TASK DIRECTIONS >>
Please copy the part of the azithromycin meta-analysis passage below word for word, starting at "Total side effects were" and ending at "0.14-0.96 vs 0.11-0.70).".
____ GIVEN PASSAGE
Fourteen studies that described H pylori eradication rates were selected for the meta-analysis. Four of these reported significantly improved eradication rates, and the remaining 10 had similar efficacy for H pylori eradication. Pooled eradication rates were achieved in 499 of 693 patients with azithromycin supplementation (72.01%, 95% CI: 58.09%-85.93%) and in 515 of 738 patients with azithromycin without regimen (69.78%, 95% CI: 66.47%-73.09%) by intention-to-treat analysis, the OR was 1.17 (95% CI: 0.64-2.14) (Figure 2). Overall, per-protocol eradication rates were 75.81% (95% CI: 72.44%-79.18%) and 72.44% (95% CI: 69.05%-75.83%) for azithromycin supplementation and azithromycin without regimen, respectively (OR 1.22, 95% CI: 0.61-2.43).

Figure 2
Figure 2 Effect of azithromycin-containing triple therapy versus standard triple therapy on eradication rates by intention-to-treat analysis.
Side effects

Total side effects were initially performed for meta-analysis. Data for the occurrence of side effects were obtained from 10 RCTs. Five of these studies reported a significant decrease in the occurrence of gastrointestinal side effects. The total number of side effects with azithromycin supplementation differed significantly from azithromycin without regimen: 15.81% (95% CI: 12.50%-19.12%) and 25.20% (95% CI: 21.44%-28.96%), and the summary OR was 0.58 (95% CI: 0.41-0.82) (Figure 3A). Individual symptoms during eradication therapy, such as nausea, diarrhea, abdominal pain, and taste disturbance were also analyzed. Incidence of diarrhea (2.13% vs 6.98%) (Figure 3B), nausea (3.85% vs 10.14%) (Figure 3C) and taste disturbance (3.17% vs 11.05%) (Figure 3D) were lower in the azithromycin supplementation group (OR: 0.33 vs 0.37 vs 0.28, 95% CI: 0.12-0.96 vs 0.14-0.96 vs 0.11-0.70).

Figure 3
Figure 3 Effect of azithromycin-containing triple therapy versus standard triple therapy on the incidence of total side effects (A), diarrhea (B), nausea (C), and taste disturbance (D).
________
____ DATA RECORDS
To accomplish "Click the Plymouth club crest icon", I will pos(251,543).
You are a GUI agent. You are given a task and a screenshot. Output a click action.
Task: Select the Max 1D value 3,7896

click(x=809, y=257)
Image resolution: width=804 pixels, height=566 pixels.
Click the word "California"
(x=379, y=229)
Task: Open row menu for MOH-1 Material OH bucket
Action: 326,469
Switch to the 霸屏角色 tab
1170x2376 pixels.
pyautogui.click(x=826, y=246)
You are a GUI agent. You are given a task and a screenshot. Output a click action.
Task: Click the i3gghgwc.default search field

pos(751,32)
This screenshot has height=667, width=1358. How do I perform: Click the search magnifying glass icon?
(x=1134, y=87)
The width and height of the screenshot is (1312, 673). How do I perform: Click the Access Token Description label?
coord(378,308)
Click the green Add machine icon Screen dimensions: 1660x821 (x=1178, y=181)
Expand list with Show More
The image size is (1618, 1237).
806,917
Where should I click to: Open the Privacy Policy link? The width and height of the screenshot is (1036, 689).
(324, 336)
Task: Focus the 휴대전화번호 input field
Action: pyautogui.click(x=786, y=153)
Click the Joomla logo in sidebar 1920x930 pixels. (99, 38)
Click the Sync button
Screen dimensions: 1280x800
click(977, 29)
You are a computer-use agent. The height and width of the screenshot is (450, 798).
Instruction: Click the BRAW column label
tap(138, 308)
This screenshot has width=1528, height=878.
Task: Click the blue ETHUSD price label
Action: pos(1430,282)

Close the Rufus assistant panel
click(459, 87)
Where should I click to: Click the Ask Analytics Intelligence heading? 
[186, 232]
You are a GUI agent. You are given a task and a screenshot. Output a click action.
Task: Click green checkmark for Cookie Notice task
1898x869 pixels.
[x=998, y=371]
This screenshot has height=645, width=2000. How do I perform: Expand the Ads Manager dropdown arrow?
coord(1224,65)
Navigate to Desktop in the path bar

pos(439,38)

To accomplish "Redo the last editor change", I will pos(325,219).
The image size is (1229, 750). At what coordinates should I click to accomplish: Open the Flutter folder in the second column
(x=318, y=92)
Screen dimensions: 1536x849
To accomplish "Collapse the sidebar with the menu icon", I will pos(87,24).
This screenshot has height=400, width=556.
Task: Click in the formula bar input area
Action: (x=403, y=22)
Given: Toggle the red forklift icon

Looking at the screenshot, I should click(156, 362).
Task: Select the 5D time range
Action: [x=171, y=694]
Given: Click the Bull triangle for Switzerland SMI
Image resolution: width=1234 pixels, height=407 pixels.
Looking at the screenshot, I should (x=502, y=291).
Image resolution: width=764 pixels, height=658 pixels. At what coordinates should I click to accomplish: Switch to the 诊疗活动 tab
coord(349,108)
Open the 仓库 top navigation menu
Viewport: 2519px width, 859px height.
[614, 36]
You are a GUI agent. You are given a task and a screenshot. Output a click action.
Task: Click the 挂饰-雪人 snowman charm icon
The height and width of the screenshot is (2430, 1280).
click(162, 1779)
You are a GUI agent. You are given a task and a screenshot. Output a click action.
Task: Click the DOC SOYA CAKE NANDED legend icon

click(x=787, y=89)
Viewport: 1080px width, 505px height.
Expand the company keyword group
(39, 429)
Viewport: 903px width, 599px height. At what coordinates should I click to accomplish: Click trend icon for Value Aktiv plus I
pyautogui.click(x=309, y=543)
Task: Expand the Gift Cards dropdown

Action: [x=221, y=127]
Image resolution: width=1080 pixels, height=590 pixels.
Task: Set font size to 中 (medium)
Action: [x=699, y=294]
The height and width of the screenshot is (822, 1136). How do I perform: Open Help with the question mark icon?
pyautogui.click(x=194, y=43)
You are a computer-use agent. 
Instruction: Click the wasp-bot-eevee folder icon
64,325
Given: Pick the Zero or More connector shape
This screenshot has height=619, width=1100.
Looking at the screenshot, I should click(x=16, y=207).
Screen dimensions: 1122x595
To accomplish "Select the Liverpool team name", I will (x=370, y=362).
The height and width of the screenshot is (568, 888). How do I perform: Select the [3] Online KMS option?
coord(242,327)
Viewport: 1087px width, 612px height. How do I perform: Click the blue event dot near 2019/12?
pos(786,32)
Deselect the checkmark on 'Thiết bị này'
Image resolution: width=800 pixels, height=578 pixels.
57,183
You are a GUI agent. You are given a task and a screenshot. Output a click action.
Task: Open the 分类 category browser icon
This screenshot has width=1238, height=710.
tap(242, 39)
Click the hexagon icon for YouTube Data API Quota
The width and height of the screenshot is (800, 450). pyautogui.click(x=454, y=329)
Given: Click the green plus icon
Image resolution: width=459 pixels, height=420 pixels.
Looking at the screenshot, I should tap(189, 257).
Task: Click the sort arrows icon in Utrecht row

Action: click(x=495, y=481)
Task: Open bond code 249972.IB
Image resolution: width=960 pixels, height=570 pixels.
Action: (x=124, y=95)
________
SOLUTION FOR THIS PROBLEM >>
Total side effects were initially performed for meta-analysis. Data for the occurrence of side effects were obtained from 10 RCTs. Five of these studies reported a significant decrease in the occurrence of gastrointestinal side effects. The total number of side effects with azithromycin supplementation differed significantly from azithromycin without regimen: 15.81% (95% CI: 12.50%-19.12%) and 25.20% (95% CI: 21.44%-28.96%), and the summary OR was 0.58 (95% CI: 0.41-0.82) (Figure 3A). Individual symptoms during eradication therapy, such as nausea, diarrhea, abdominal pain, and taste disturbance were also analyzed. Incidence of diarrhea (2.13% vs 6.98%) (Figure 3B), nausea (3.85% vs 10.14%) (Figure 3C) and taste disturbance (3.17% vs 11.05%) (Figure 3D) were lower in the azithromycin supplementation group (OR: 0.33 vs 0.37 vs 0.28, 95% CI: 0.12-0.96 vs 0.14-0.96 vs 0.11-0.70).